> **Exercise**
The records below hold a stretch from the line with "You are a GUI" through the line with "Task: Click the"; return exactly those lines, ends included, and nothing more.

> **Record set**
━━━━━━━━━━
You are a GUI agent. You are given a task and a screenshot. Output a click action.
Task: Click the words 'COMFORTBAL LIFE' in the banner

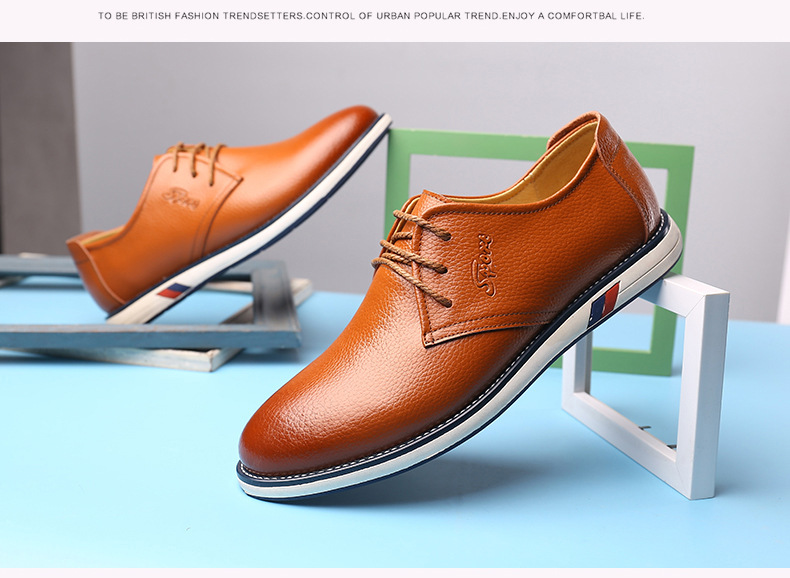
━━━━━━━━━━
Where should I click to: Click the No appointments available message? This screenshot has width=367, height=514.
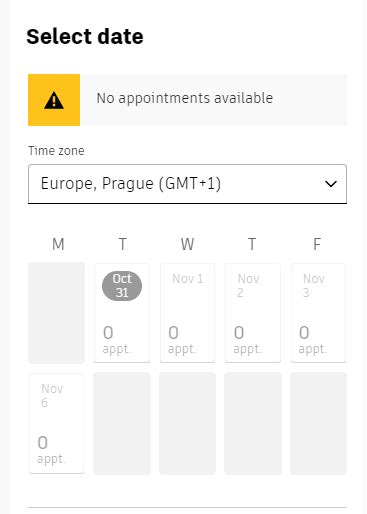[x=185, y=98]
━━━━━━━━━━
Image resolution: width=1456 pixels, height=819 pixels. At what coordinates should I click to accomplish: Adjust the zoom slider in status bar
━━━━━━━━━━
> **Answer space**
You are a GUI agent. You are given a task and a screenshot. Output a click action.
Task: Click the words 'COMFORTBAL LIFE' in the banner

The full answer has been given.